[Data for processing]
Begin

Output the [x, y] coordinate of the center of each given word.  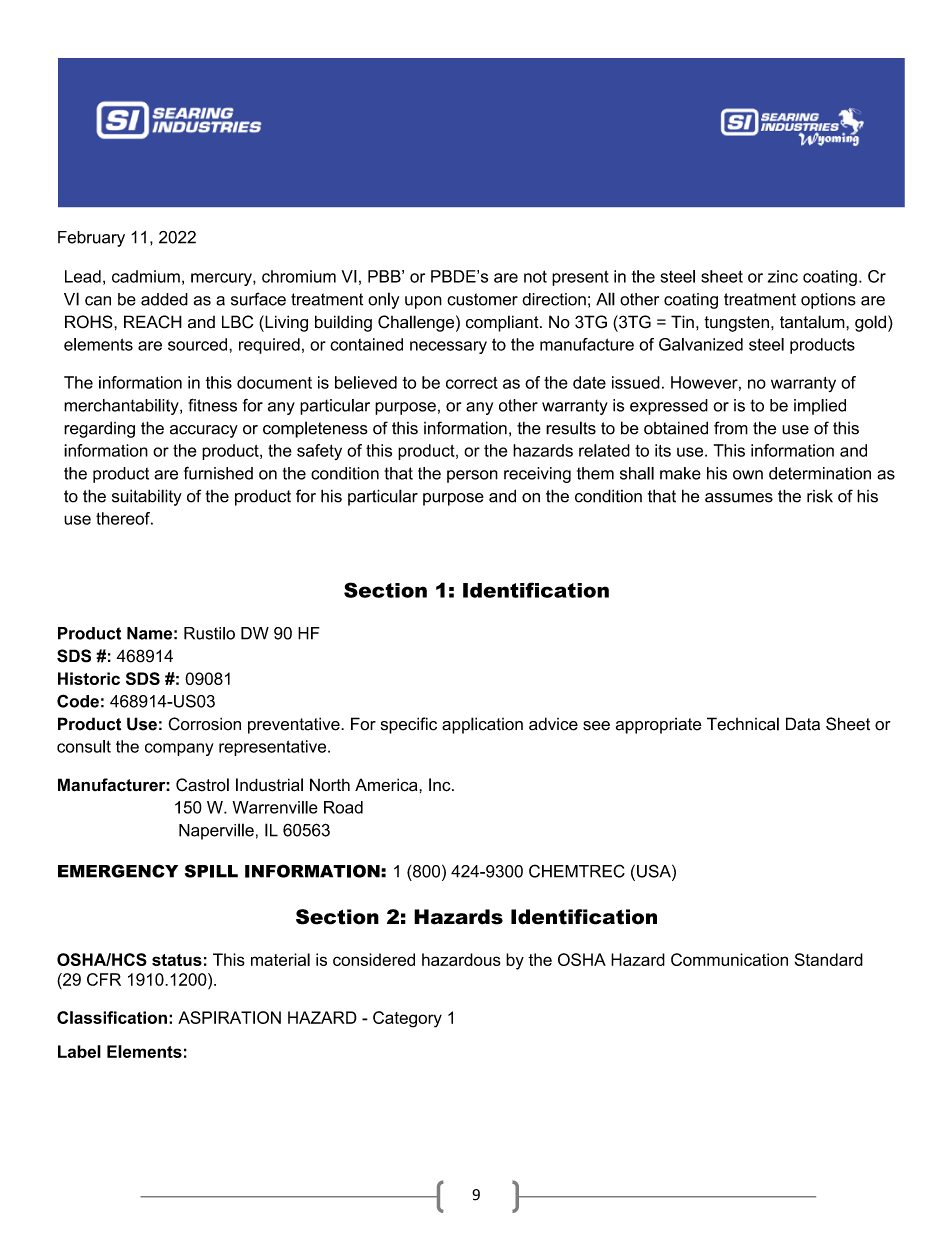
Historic [89, 678]
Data [803, 724]
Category [407, 1019]
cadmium [146, 276]
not [535, 276]
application [482, 725]
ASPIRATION [229, 1017]
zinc [783, 276]
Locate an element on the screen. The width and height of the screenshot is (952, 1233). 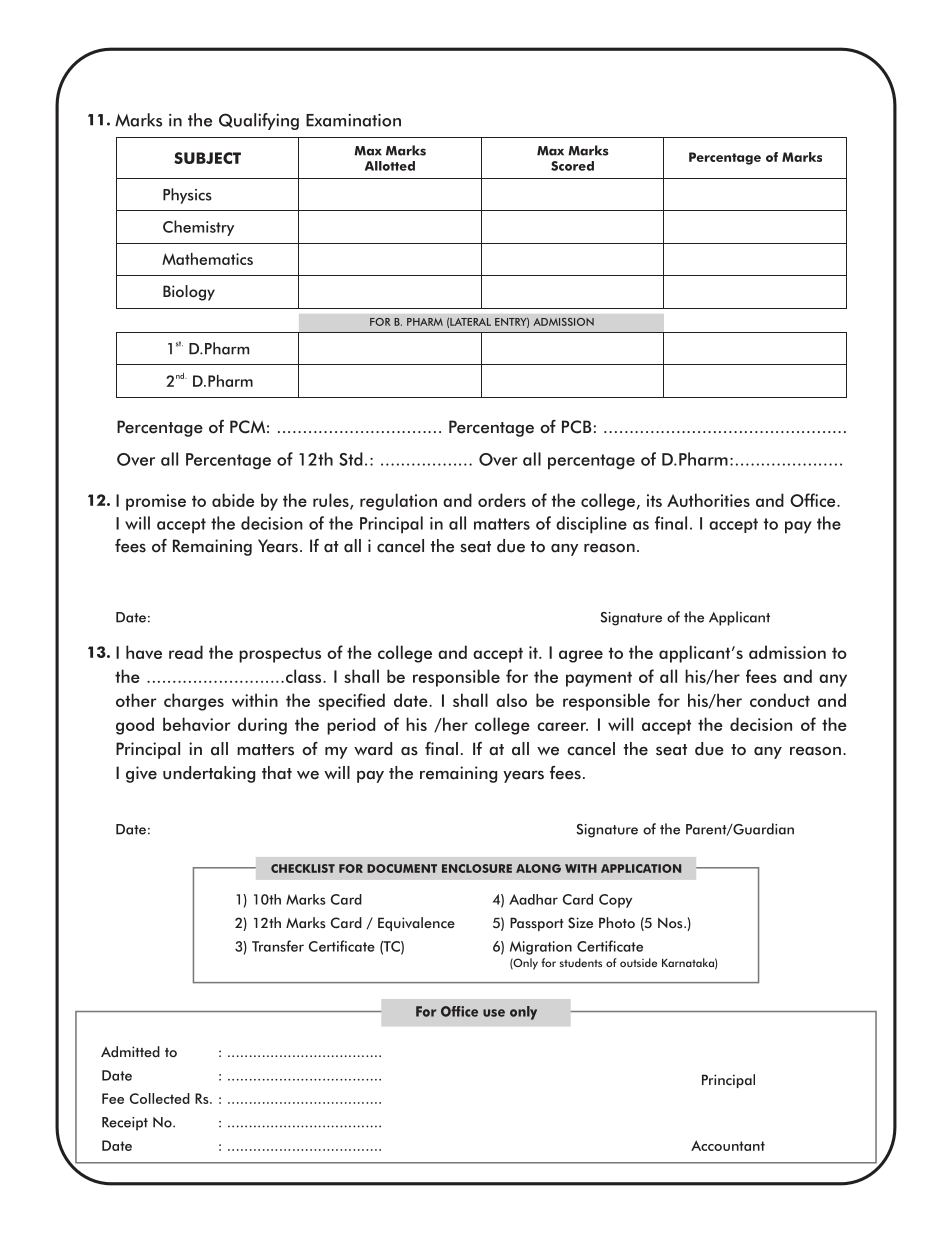
Allotted is located at coordinates (390, 166).
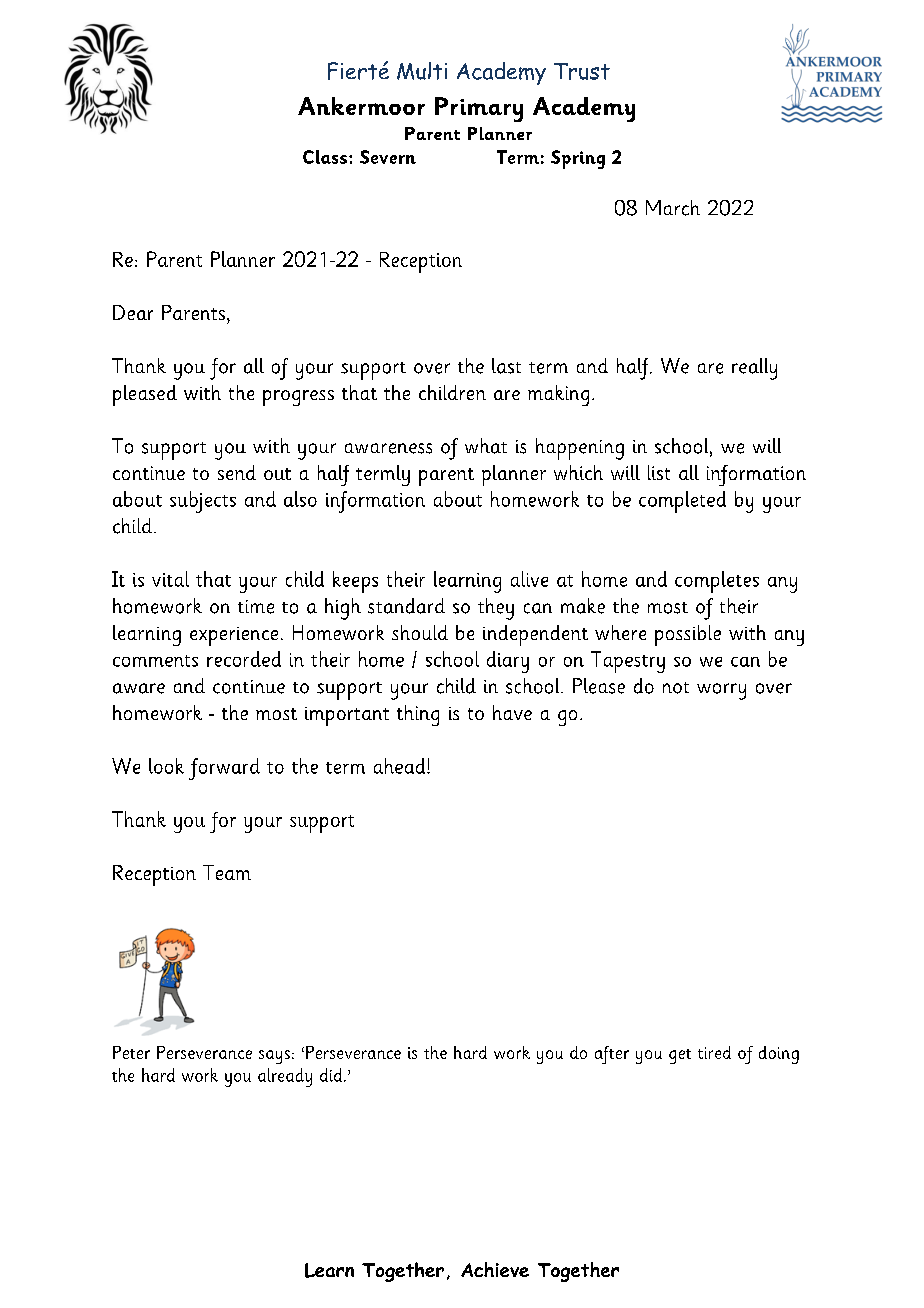  What do you see at coordinates (325, 157) in the document?
I see `Class` at bounding box center [325, 157].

End

[Request]
Copy all of the material above word for word, leaving out the pictures.

[The result]
Output the [x, y] coordinate of the center of each given word.  
Historic [89, 678]
Data [803, 724]
Category [407, 1019]
cadmium [146, 276]
not [535, 276]
application [482, 725]
ASPIRATION [229, 1017]
zinc [783, 276]
Locate an element on the screen. The width and height of the screenshot is (952, 1233). 
Allotted is located at coordinates (390, 166).
  What do you see at coordinates (325, 157) in the document?
I see `Class` at bounding box center [325, 157].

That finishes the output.